#### PAGE EXCERPT ####

Full Job Description
We're hiring a Lead DevOps Engineer to raise the standard of how we build, test, deploy, and operate software. This is a hands-on role with strong technical ownership and a developer enablement mindset: you'll reduce deployment friction, improve environment reliability and quality, strengthen observability, and lead incident resolution through to completion.
You'll lead through standards and influence-building reusable automation, mentoring others, and driving improvements across teams (including coordination with EMEA DevOps counterparts).
What you'll do
• Lead automation initiatives that eliminate repetitive tasks and reduce operational toil.
• Build and maintain Ansible automation to provision new environments and keep existing environments up to date.
• Propose and lead platform improvement projects using tools such as Ansible, Rundeck, and CI/CD systems.
• Design and improve CI/CD pipelines and deployment automation with safe rollout/rollback strategies and clear environment promotion.
• Enable developers through reusable "paved road" tooling: templates, golden pipelines, self-service workflows, and guardrails that reduce manual work and tribal knowledge.
• Partner with engineering teams to improve delivery quality through:
• automated integration and regression testing,
• deployment validation and smoke testing,
• reliable and repeatable test/pre-production environments,
• quality gates that catch issues earlier.
• Improve observability across services and infrastructure (monitoring, logging, alerting, tracing), including visibility into deployment outcomes and failures.
• Lead analysis and resolution of production incidents across infrastructure, application, database, and network layers; drive RCAs and prevention work.
• Oversee platform patching and upgrades; plan, schedule, and monitor maintenance tasks.
• Coordinate and implement server/platform changes required by customers and internal teams.
• Document systems and processes, transfer knowledge, and mentor engineers to raise technical standards across the organization.
• Communicate proactively with stakeholders, manage multiple requests, and prioritize work effectively.

#### PROVIDED MATERIAL ####

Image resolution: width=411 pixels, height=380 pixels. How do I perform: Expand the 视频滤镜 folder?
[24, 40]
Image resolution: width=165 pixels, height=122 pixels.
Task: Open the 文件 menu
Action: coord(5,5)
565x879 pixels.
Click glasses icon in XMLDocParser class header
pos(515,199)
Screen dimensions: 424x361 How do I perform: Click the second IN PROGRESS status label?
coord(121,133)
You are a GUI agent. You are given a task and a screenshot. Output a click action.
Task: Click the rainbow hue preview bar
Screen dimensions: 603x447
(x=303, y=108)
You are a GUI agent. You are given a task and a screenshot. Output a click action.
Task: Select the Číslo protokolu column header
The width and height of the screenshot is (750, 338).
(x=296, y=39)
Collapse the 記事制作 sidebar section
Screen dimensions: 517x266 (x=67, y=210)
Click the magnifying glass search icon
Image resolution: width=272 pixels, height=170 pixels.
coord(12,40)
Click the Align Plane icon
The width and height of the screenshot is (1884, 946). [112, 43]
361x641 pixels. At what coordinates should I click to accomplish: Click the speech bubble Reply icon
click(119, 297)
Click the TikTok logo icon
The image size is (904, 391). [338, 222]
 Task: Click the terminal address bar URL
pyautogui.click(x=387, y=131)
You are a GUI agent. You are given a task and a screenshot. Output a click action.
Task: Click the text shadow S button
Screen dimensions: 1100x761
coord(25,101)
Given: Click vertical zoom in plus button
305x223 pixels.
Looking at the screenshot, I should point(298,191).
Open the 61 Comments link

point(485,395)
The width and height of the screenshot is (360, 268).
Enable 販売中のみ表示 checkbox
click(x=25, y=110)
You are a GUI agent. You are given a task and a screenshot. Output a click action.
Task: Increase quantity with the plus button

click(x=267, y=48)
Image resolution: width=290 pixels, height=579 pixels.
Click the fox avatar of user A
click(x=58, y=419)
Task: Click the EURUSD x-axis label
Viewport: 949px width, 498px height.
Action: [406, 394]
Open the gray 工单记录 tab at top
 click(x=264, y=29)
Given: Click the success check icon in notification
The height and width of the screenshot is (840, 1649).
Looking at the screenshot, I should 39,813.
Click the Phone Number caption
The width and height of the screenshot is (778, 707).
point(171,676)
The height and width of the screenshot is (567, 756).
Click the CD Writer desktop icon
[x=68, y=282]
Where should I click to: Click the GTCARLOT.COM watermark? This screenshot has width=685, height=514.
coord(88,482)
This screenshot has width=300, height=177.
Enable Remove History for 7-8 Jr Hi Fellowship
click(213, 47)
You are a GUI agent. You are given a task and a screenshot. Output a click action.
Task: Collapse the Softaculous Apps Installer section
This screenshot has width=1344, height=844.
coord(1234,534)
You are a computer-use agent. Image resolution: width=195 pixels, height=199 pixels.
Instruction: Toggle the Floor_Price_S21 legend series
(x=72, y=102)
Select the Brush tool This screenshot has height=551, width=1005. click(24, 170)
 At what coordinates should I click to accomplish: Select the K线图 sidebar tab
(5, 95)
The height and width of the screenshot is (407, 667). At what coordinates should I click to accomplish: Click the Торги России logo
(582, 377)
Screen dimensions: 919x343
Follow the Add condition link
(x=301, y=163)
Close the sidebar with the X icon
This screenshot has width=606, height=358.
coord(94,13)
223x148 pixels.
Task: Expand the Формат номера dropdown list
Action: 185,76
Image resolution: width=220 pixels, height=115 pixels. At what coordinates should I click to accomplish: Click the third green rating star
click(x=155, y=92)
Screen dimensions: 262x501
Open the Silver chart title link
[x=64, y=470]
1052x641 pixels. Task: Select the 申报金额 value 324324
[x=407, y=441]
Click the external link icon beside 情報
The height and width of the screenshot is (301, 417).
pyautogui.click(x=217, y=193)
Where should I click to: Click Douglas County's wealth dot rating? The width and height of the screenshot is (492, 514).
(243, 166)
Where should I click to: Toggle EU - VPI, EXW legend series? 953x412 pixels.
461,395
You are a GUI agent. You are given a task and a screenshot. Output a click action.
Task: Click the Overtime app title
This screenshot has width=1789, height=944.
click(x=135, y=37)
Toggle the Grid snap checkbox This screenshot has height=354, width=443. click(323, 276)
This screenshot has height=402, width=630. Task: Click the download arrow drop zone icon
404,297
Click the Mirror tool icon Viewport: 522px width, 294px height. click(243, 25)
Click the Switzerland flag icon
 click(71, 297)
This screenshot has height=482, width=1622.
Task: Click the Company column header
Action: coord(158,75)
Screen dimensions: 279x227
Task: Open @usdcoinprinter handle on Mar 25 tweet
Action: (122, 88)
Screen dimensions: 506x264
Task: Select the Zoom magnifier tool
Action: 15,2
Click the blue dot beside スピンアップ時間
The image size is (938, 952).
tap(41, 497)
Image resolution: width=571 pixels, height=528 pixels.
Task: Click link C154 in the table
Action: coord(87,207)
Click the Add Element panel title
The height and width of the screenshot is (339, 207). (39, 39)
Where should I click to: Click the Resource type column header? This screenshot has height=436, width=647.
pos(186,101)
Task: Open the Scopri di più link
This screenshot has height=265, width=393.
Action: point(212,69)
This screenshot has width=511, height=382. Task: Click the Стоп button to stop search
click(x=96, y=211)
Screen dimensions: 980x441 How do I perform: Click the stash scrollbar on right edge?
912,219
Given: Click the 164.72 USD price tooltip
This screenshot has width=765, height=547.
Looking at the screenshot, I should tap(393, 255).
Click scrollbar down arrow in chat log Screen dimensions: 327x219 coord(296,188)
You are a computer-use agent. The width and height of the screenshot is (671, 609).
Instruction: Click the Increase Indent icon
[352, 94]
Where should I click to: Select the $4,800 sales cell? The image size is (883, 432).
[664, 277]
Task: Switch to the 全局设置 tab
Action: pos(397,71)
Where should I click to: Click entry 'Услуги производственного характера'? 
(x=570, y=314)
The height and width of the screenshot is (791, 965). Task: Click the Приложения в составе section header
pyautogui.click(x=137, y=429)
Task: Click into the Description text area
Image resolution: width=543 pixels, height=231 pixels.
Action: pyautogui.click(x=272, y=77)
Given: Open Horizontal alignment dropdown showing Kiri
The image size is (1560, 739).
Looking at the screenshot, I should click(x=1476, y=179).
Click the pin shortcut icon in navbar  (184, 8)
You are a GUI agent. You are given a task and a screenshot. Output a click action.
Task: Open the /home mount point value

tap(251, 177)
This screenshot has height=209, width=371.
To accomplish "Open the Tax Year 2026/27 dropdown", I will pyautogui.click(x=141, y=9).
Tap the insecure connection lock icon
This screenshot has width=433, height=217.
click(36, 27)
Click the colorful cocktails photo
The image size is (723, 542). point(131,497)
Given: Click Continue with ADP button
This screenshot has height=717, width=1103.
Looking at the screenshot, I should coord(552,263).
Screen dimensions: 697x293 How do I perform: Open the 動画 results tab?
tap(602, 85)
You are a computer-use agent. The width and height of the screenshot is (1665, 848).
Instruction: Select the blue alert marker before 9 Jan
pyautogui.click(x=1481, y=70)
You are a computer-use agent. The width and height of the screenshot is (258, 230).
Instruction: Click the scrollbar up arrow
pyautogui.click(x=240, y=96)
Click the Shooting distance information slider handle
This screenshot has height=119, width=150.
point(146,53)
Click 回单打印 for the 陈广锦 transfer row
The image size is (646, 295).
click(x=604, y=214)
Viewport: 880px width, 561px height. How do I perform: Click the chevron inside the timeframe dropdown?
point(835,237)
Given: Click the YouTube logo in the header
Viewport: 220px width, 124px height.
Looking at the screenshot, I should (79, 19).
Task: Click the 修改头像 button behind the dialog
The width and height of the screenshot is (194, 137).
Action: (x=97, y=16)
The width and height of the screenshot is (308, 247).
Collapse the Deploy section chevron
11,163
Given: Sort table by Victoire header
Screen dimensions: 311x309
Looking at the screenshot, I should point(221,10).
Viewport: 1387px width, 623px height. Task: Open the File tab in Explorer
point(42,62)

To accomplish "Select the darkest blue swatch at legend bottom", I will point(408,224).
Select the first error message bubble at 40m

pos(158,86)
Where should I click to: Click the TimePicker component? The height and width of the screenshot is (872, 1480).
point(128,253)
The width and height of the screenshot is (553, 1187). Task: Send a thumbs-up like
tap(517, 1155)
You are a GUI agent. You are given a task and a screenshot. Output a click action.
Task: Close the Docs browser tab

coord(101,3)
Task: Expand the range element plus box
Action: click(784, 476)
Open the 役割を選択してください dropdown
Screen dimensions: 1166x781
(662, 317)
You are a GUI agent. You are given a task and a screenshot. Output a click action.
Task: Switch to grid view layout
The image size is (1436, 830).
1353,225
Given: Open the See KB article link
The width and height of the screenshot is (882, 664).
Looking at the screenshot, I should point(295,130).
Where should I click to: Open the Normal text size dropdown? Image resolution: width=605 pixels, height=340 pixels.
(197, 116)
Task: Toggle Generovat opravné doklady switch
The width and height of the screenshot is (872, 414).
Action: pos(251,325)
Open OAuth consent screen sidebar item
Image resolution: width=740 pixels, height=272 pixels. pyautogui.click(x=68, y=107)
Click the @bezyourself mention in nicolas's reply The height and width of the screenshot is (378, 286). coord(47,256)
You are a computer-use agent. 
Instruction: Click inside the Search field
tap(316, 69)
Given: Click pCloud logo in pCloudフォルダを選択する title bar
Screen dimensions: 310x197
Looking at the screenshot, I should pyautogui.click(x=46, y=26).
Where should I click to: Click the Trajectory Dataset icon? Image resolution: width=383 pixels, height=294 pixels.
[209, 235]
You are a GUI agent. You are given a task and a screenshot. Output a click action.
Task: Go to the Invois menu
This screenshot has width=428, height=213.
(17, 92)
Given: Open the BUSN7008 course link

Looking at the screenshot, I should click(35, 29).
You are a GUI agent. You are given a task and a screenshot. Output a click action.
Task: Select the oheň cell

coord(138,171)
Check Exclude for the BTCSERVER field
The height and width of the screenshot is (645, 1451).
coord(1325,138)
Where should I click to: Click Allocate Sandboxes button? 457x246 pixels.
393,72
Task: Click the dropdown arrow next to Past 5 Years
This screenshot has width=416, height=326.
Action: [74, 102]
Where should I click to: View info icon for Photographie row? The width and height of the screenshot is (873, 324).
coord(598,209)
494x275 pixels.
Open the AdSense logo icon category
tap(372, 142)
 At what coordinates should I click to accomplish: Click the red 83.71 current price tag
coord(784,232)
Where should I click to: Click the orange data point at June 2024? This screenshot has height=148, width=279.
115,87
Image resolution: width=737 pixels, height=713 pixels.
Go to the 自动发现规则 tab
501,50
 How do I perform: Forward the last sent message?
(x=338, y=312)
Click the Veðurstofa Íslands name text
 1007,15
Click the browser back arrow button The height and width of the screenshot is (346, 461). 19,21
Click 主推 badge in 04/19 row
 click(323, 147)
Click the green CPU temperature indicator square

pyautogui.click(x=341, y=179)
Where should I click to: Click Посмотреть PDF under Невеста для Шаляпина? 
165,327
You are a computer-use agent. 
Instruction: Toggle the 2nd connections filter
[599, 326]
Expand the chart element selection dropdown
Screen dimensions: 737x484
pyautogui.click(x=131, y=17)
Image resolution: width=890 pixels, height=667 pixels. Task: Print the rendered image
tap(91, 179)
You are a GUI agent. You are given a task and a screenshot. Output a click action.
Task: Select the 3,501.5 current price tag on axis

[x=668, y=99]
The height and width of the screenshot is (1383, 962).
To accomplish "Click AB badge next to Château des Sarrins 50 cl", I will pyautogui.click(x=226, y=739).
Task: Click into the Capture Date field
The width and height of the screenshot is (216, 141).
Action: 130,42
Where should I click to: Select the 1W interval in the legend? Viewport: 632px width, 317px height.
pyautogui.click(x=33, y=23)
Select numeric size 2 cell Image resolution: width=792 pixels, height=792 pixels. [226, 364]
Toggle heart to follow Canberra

####

• [TASKS TO PERFORM]
1. Please reproduce the part of the job description from "What you'll do" up to and including "clear environment promotion.".
2. Decide whether each statement agrees with the job description. For each, give yes or no and quote the words that settle it.
(a) The role includes coordination with EMEA DevOps counterparts.
(b) The Ansible automation serves only to provision new environments.
(c) The engineer leads the analysis of production incidents at the database and network layers.
3. In the job description, which tools are named for proposing and leading platform improvement projects?

• [WRITTEN ANSWERS]
1.
What you'll do
• Lead automation initiatives that eliminate repetitive tasks and reduce operational toil.
• Build and maintain Ansible automation to provision new environments and keep existing environments up to date.
• Propose and lead platform improvement projects using tools such as Ansible, Rundeck, and CI/CD systems.
• Design and improve CI/CD pipelines and deployment automation with safe rollout/rollback strategies and clear environment promotion.

2.
(a) Yes: "including coordination with EMEA DevOps counterparts"
(b) No: "to provision new environments and keep existing environments up to date"
(c) Yes: "Lead analysis and resolution of production incidents across infrastructure, application, database, and network layers"

3. Ansible, Rundeck, and CI/CD systems.